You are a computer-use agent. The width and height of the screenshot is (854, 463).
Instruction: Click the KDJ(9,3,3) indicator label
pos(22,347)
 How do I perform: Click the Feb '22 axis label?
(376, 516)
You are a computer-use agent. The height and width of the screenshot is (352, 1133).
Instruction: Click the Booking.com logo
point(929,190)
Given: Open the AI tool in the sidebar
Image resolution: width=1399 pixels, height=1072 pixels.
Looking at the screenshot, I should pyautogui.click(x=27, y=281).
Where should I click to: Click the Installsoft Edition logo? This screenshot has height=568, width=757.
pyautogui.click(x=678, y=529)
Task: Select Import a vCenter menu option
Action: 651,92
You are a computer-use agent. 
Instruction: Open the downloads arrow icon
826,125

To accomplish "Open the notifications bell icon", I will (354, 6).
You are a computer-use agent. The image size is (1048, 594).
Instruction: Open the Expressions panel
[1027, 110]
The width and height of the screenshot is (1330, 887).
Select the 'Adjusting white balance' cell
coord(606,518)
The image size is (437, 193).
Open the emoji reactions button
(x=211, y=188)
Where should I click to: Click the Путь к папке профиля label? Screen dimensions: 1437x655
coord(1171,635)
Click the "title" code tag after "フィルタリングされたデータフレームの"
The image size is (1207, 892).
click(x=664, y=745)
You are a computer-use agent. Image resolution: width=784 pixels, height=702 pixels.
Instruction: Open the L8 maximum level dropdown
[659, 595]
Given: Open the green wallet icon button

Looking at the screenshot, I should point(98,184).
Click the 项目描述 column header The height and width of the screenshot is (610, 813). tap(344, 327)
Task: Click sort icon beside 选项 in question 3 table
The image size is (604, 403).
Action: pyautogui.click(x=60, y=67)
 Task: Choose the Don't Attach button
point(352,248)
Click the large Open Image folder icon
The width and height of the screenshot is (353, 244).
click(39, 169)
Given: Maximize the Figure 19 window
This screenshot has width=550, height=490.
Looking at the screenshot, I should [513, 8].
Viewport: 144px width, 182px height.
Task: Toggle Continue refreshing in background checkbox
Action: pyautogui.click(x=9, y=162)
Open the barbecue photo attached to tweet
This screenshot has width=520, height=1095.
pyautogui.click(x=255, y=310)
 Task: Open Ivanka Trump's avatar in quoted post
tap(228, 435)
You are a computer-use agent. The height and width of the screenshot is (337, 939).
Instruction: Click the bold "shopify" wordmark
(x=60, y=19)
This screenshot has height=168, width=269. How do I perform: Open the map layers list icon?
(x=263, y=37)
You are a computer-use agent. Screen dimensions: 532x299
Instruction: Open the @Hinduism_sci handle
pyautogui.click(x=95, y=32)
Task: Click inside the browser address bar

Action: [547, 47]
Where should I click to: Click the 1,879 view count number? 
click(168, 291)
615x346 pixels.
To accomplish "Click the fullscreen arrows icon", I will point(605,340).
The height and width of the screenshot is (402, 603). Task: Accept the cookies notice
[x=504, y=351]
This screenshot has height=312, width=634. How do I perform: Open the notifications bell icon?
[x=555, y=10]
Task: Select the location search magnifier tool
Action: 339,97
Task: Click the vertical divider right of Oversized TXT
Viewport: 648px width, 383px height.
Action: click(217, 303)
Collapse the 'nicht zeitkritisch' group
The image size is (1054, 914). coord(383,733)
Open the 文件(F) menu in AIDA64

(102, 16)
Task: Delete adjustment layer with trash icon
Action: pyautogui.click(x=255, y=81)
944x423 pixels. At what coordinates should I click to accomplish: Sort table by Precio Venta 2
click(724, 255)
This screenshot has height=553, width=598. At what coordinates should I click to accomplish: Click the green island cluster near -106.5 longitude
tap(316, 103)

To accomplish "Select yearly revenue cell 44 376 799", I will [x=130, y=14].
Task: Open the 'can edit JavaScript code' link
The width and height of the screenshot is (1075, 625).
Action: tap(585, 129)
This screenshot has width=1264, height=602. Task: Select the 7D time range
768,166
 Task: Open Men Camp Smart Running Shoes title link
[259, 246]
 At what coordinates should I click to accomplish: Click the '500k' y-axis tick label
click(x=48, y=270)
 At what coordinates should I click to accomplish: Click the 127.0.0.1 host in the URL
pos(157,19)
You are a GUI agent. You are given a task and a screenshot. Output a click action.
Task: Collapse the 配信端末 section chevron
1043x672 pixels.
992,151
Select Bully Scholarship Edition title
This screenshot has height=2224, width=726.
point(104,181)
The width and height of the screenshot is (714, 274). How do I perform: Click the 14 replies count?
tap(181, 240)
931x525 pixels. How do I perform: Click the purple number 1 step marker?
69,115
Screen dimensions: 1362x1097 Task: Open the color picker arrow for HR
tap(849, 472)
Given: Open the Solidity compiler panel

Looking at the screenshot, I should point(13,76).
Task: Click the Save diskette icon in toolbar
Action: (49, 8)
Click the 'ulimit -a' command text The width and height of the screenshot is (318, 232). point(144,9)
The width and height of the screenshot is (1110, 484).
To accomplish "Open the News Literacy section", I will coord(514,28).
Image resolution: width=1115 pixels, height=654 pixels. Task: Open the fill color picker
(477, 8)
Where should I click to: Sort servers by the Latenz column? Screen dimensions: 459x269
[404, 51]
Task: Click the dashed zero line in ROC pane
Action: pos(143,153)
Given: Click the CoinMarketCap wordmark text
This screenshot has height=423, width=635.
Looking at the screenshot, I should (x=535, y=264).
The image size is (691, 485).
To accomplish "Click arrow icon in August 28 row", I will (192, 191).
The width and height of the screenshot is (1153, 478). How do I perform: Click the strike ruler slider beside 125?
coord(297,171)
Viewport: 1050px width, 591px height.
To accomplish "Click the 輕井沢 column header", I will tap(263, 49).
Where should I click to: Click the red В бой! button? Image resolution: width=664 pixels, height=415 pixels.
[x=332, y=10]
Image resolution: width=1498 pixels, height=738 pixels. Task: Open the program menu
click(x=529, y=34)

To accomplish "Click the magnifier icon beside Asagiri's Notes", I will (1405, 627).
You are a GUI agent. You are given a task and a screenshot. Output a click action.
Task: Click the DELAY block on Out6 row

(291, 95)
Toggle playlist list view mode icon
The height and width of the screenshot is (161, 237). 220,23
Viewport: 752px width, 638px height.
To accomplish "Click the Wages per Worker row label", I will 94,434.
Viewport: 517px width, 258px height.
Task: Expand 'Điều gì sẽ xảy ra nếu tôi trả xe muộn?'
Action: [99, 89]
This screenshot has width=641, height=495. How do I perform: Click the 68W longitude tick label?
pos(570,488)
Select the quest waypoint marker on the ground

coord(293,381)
——
Every line above should be written out again exactly as it stands.

You are a computer-use agent. The width and height of the screenshot is (854, 463).
Instruction: Click the KDJ(9,3,3) indicator label
pos(22,347)
 How do I perform: Click the Feb '22 axis label?
(376, 516)
You are a computer-use agent. The height and width of the screenshot is (352, 1133).
Instruction: Click the Booking.com logo
point(929,190)
Given: Open the AI tool in the sidebar
Image resolution: width=1399 pixels, height=1072 pixels.
Looking at the screenshot, I should pyautogui.click(x=27, y=281).
Where should I click to: Click the Installsoft Edition logo? This screenshot has height=568, width=757.
pyautogui.click(x=678, y=529)
Task: Select Import a vCenter menu option
Action: 651,92
You are a computer-use agent. 
Instruction: Open the downloads arrow icon
826,125

To accomplish "Open the notifications bell icon", I will (354, 6).
You are a computer-use agent. The image size is (1048, 594).
Instruction: Open the Expressions panel
[1027, 110]
The width and height of the screenshot is (1330, 887).
Select the 'Adjusting white balance' cell
coord(606,518)
The image size is (437, 193).
Open the emoji reactions button
(x=211, y=188)
Where should I click to: Click the Путь к папке профиля label? Screen dimensions: 1437x655
coord(1171,635)
Click the "title" code tag after "フィルタリングされたデータフレームの"
The image size is (1207, 892).
click(x=664, y=745)
You are a computer-use agent. Image resolution: width=784 pixels, height=702 pixels.
Instruction: Open the L8 maximum level dropdown
[659, 595]
Given: Open the green wallet icon button

Looking at the screenshot, I should point(98,184).
Click the 项目描述 column header The height and width of the screenshot is (610, 813). tap(344, 327)
Task: Click sort icon beside 选项 in question 3 table
The image size is (604, 403).
Action: pyautogui.click(x=60, y=67)
 Task: Choose the Don't Attach button
point(352,248)
Click the large Open Image folder icon
The width and height of the screenshot is (353, 244).
click(39, 169)
Given: Maximize the Figure 19 window
This screenshot has width=550, height=490.
Looking at the screenshot, I should [513, 8].
Viewport: 144px width, 182px height.
Task: Toggle Continue refreshing in background checkbox
Action: pyautogui.click(x=9, y=162)
Open the barbecue photo attached to tweet
This screenshot has width=520, height=1095.
pyautogui.click(x=255, y=310)
 Task: Open Ivanka Trump's avatar in quoted post
tap(228, 435)
You are a computer-use agent. The height and width of the screenshot is (337, 939).
Instruction: Click the bold "shopify" wordmark
(x=60, y=19)
This screenshot has height=168, width=269. How do I perform: Open the map layers list icon?
(x=263, y=37)
You are a computer-use agent. Screen dimensions: 532x299
Instruction: Open the @Hinduism_sci handle
pyautogui.click(x=95, y=32)
Task: Click inside the browser address bar

Action: [547, 47]
Where should I click to: Click the 1,879 view count number? 
click(168, 291)
615x346 pixels.
To accomplish "Click the fullscreen arrows icon", I will point(605,340).
The height and width of the screenshot is (402, 603). Task: Accept the cookies notice
[x=504, y=351]
This screenshot has height=312, width=634. How do I perform: Open the notifications bell icon?
[x=555, y=10]
Task: Select the location search magnifier tool
Action: 339,97
Task: Click the vertical divider right of Oversized TXT
Viewport: 648px width, 383px height.
Action: click(217, 303)
Collapse the 'nicht zeitkritisch' group
The image size is (1054, 914). coord(383,733)
Open the 文件(F) menu in AIDA64

(102, 16)
Task: Delete adjustment layer with trash icon
Action: pyautogui.click(x=255, y=81)
944x423 pixels. At what coordinates should I click to accomplish: Sort table by Precio Venta 2
click(724, 255)
This screenshot has height=553, width=598. At what coordinates should I click to accomplish: Click the green island cluster near -106.5 longitude
tap(316, 103)

To accomplish "Select yearly revenue cell 44 376 799", I will [x=130, y=14].
Task: Open the 'can edit JavaScript code' link
The width and height of the screenshot is (1075, 625).
Action: tap(585, 129)
This screenshot has width=1264, height=602. Task: Select the 7D time range
768,166
 Task: Open Men Camp Smart Running Shoes title link
[259, 246]
 At what coordinates should I click to accomplish: Click the '500k' y-axis tick label
click(x=48, y=270)
 At what coordinates should I click to accomplish: Click the 127.0.0.1 host in the URL
pos(157,19)
You are a GUI agent. You are given a task and a screenshot. Output a click action.
Task: Collapse the 配信端末 section chevron
1043x672 pixels.
992,151
Select Bully Scholarship Edition title
This screenshot has height=2224, width=726.
point(104,181)
The width and height of the screenshot is (714, 274). How do I perform: Click the 14 replies count?
tap(181, 240)
931x525 pixels. How do I perform: Click the purple number 1 step marker?
69,115
Screen dimensions: 1362x1097 Task: Open the color picker arrow for HR
tap(849, 472)
Given: Open the Solidity compiler panel

Looking at the screenshot, I should point(13,76).
Task: Click the Save diskette icon in toolbar
Action: (49, 8)
Click the 'ulimit -a' command text The width and height of the screenshot is (318, 232). point(144,9)
The width and height of the screenshot is (1110, 484).
To accomplish "Open the News Literacy section", I will coord(514,28).
Image resolution: width=1115 pixels, height=654 pixels. Task: Open the fill color picker
(477, 8)
Where should I click to: Sort servers by the Latenz column? Screen dimensions: 459x269
[404, 51]
Task: Click the dashed zero line in ROC pane
Action: pos(143,153)
Given: Click the CoinMarketCap wordmark text
This screenshot has height=423, width=635.
Looking at the screenshot, I should (x=535, y=264).
The image size is (691, 485).
To accomplish "Click arrow icon in August 28 row", I will (192, 191).
The width and height of the screenshot is (1153, 478). How do I perform: Click the strike ruler slider beside 125?
coord(297,171)
Viewport: 1050px width, 591px height.
To accomplish "Click the 輕井沢 column header", I will tap(263, 49).
Where should I click to: Click the red В бой! button? Image resolution: width=664 pixels, height=415 pixels.
[x=332, y=10]
Image resolution: width=1498 pixels, height=738 pixels. Task: Open the program menu
click(x=529, y=34)

To accomplish "Click the magnifier icon beside Asagiri's Notes", I will (1405, 627).
You are a GUI agent. You are given a task and a screenshot. Output a click action.
Task: Click the DELAY block on Out6 row

(291, 95)
Toggle playlist list view mode icon
The height and width of the screenshot is (161, 237). 220,23
Viewport: 752px width, 638px height.
To accomplish "Click the Wages per Worker row label", I will 94,434.
Viewport: 517px width, 258px height.
Task: Expand 'Điều gì sẽ xảy ra nếu tôi trả xe muộn?'
Action: [99, 89]
This screenshot has width=641, height=495. How do I perform: Click the 68W longitude tick label?
pos(570,488)
Select the quest waypoint marker on the ground

coord(293,381)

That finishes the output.